How Disney World is Making Lines Go Faster

Before the advent of smartphones and video games, Disney World bosses didn’t think too much about queues. But now that everyone’s impatient—and tweeting that impatience—they’ve employed heaps of new tech to track and organize growing lines for rides.

Underneath the Cinderella Castle at Walt Disney World in Florida, there’s a “nerve center” which has rows of TVs showing queues of people in either green; yellow or red outlines; denoting the time periods they’ve been waiting. Video cameras trained on queues feed the information into this underground fun-bunker, and overlay it with digital park maps.

While there will always be queues—you could argue that a line of people shows the ride is popular, therefore encouraging you to join the end of it—Disney honchos do try to keep people happy while waiting, claims the NY Times. They can either send more boats to collect you, if you’re waiting for the Pirates of the Caribbean ride for example, or radio in to one of the mascots to amble over and entertain. Video game stations by Space Mountain help while the time away, and an iPhone app gets people to where they’re going faster, thanks to GPS-enabled directions.

Disney World might look like just a theme park, but behind the scenes they have staff analyzing hotel reservations and flights, cross-referencing the data with previous years’ attendance, so they know how many rides can expect to be in use.
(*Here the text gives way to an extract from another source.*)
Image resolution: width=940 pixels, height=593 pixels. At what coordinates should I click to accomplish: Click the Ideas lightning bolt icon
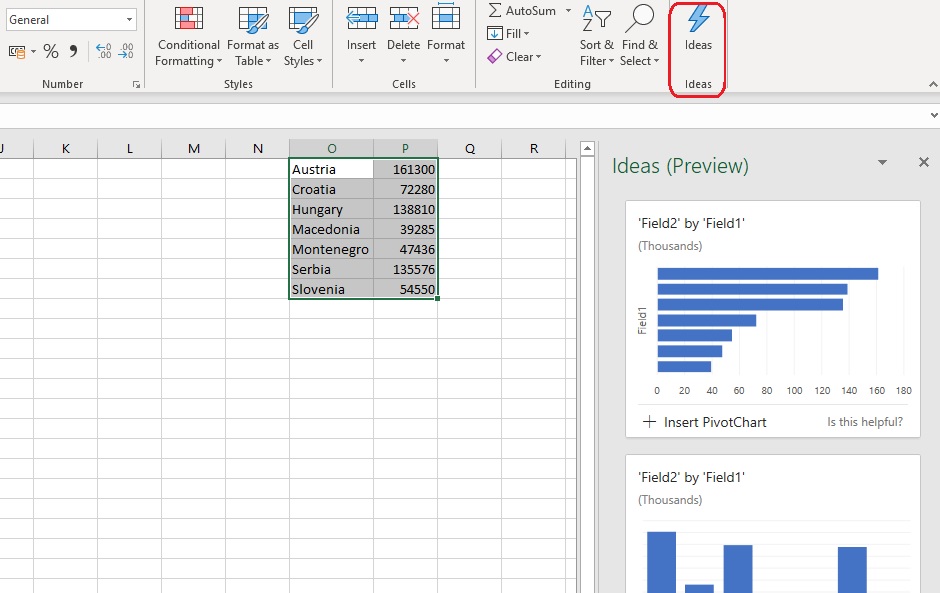[x=698, y=20]
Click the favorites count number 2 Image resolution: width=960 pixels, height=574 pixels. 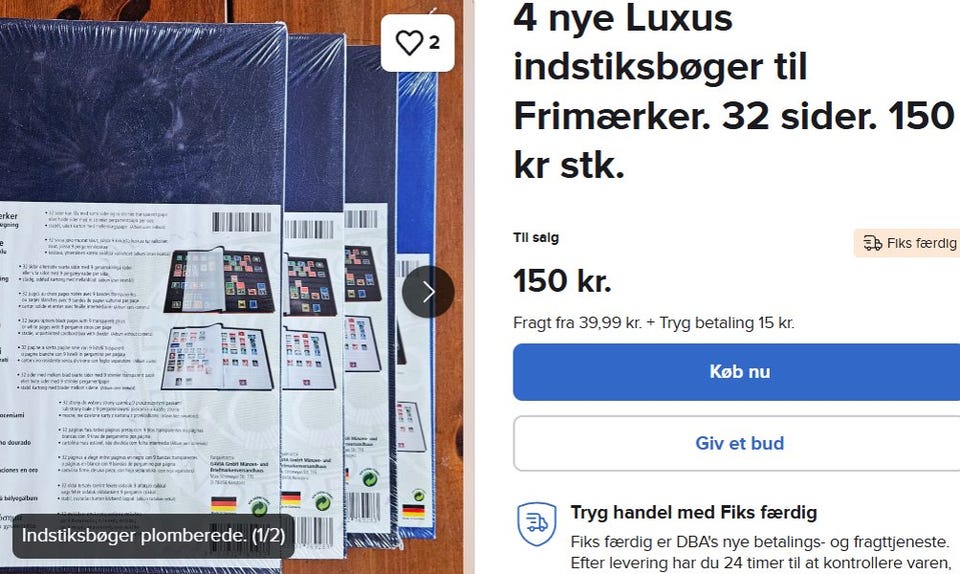(x=434, y=43)
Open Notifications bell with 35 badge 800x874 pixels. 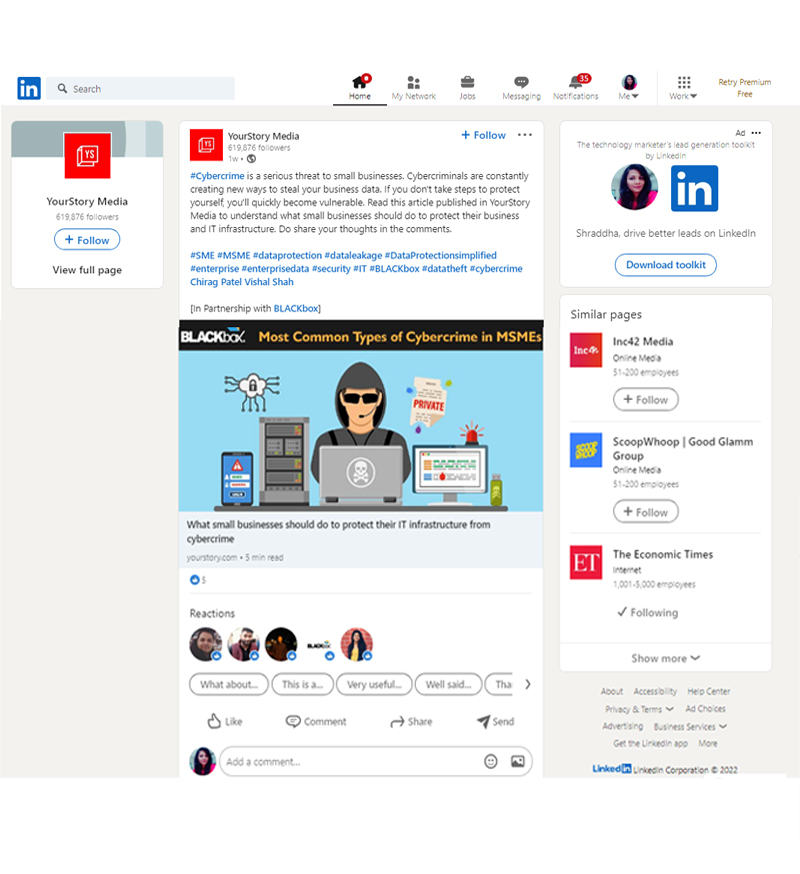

In the last year, thanks to all of this tech they’ve employed, the average customer has been using 10 of the 40 rides available—prior to the last 12 months, it was just nine.

In the future, though, Disney is expected to use some more “magic” with its customers, with NFC built into wristbands for paying for items, as well as allowing mascots to remember and greet returning customers. It’s not quite Tinkerbell levels of magic, but isn’t technology almost there, when you think about it? [NY Times]

Send an email to Kat Hannaford, the author of this post, at khannaford@gizmodo.com.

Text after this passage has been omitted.